Despite India being largely self-sufficient in food-grain production and having welfare schemes, hunger, poverty, and malnutrition remain serious issues, with India ranking as one of the worst countries in the world in food security parameters. Due to unfulfilled previous demands, Indian farmers started another movement on February 13, 2024.
Farmers across Europe are urging EU officials to deal with farmers’ concerns over prices and bureaucratic rules that limit their ability to produce food and attain prosperity. The ongoing protests by farmers who have been taking to the streets and obstructing motorways and logistics hubs across Europe since January have brought attention to this tragic situation.
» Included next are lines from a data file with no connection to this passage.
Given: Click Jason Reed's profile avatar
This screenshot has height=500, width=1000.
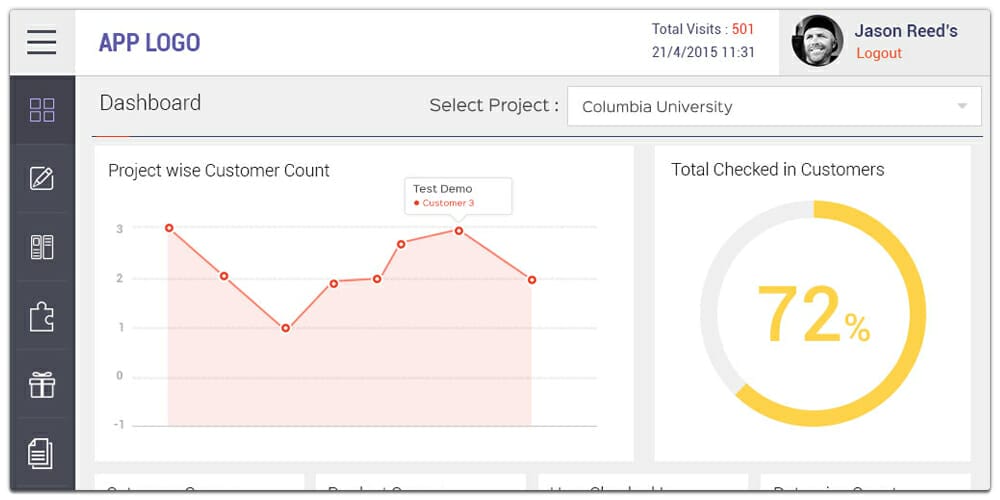Looking at the screenshot, I should pyautogui.click(x=817, y=42).
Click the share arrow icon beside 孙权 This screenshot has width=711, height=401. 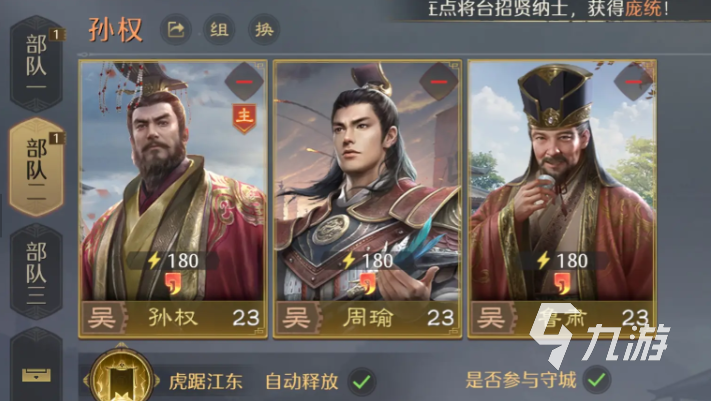click(x=176, y=30)
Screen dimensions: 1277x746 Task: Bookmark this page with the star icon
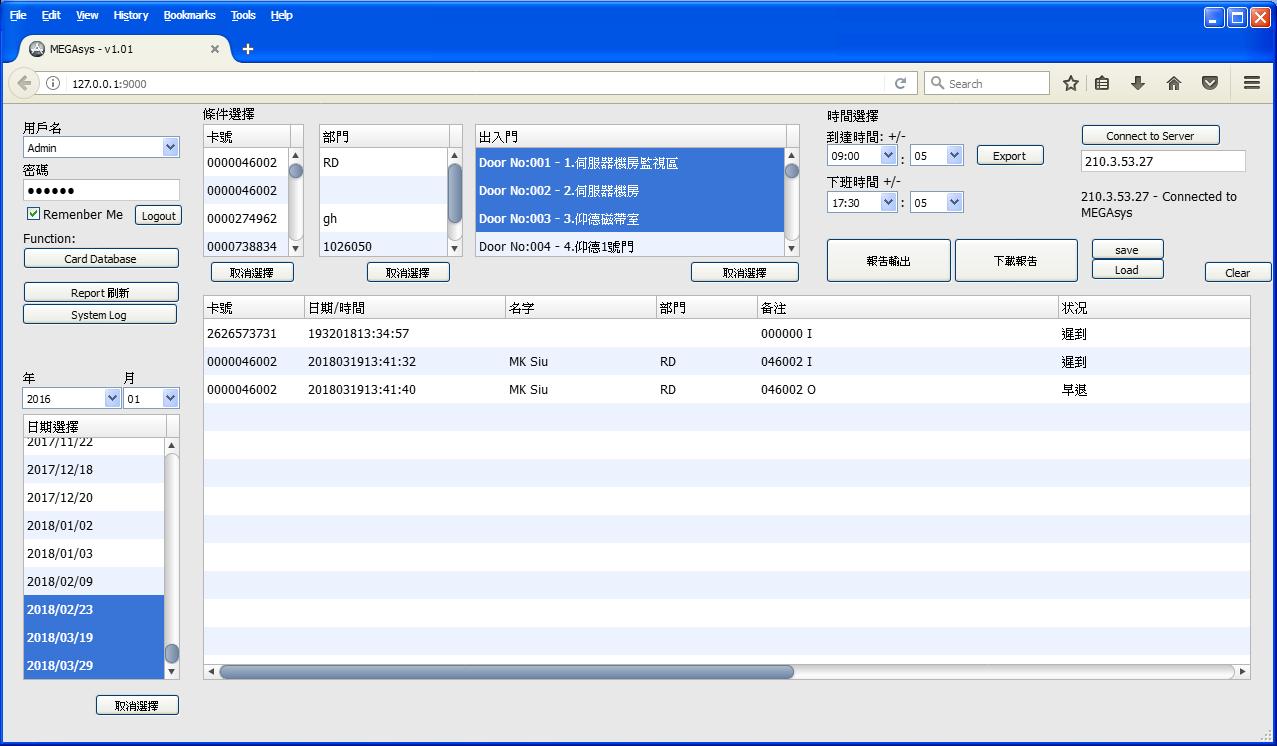coord(1070,84)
These are people who produce Europe’s food, whether conventionally or organically, on a small or medium scale. They stand united by a shared reality: they are fed up with spending their lives working incessantly without ever getting a decent income. Farmers have said they face falling sale prices, rising costs, heavy regulation, powerful and domineering retailers, debt, climate change, and cheap foreign imports all within an EU agricultural system based on the premise that “bigger is better.”.
In the United States of America, President Biden’s policies seem against the farmers. As a result, the plight of farmers has also escalated in recent years. Since the first day of President Biden’s term, America’s farmers, ranchers, and producers have come under constant attack through burdensome regulations, exacerbated by record inflation, high input costs, the politicization of crop protection tools, anti-energy initiatives, supply chain disruptions, and labor shortages.
Agriculture relies heavily on energy production, and these disastrous anti-American energy policies directly impact the farmers who feed and fuel the country. It is not just an issue related to energy. America’s farmers, ranchers, and landowners have come under regulatory assault on other fronts. The Waters of the United States (WOTUS) rule plunged rural communities into ambiguity and would cut off farmers’ access to their own land. The Environmental Protection Agency (EPA) has similarly sought to limit anti-pest medicines to curb damaging pests and diseases, increase yields while using fewer inputs, and implement critical conservation practices.
Even the food production system in Palestine, which has every possibility of being a land of milk and honey, is targeted by the Israeli Defence Forces. The Jewish colonial state has destroyed 80 percent of the fishing boats as the colonial power weaponized fishing on the Gaza coast as its starvation tactic against its colony, which is Palestine. Apart from destroying fishing boats, the Israeli Defence Forces admitted that they damaged croplands in the Gaza Strip by spraying herbicide.
From the above discussion, it is very much imminent that a farmers’ revolution may be triggered in different countries against state bodies. However, sporadic protests by the farmers are unlikely to be successful, as the state has always been in an advantageous position. For reducing the plights of the farmers, it is unity that may act as the key to the success of such movements.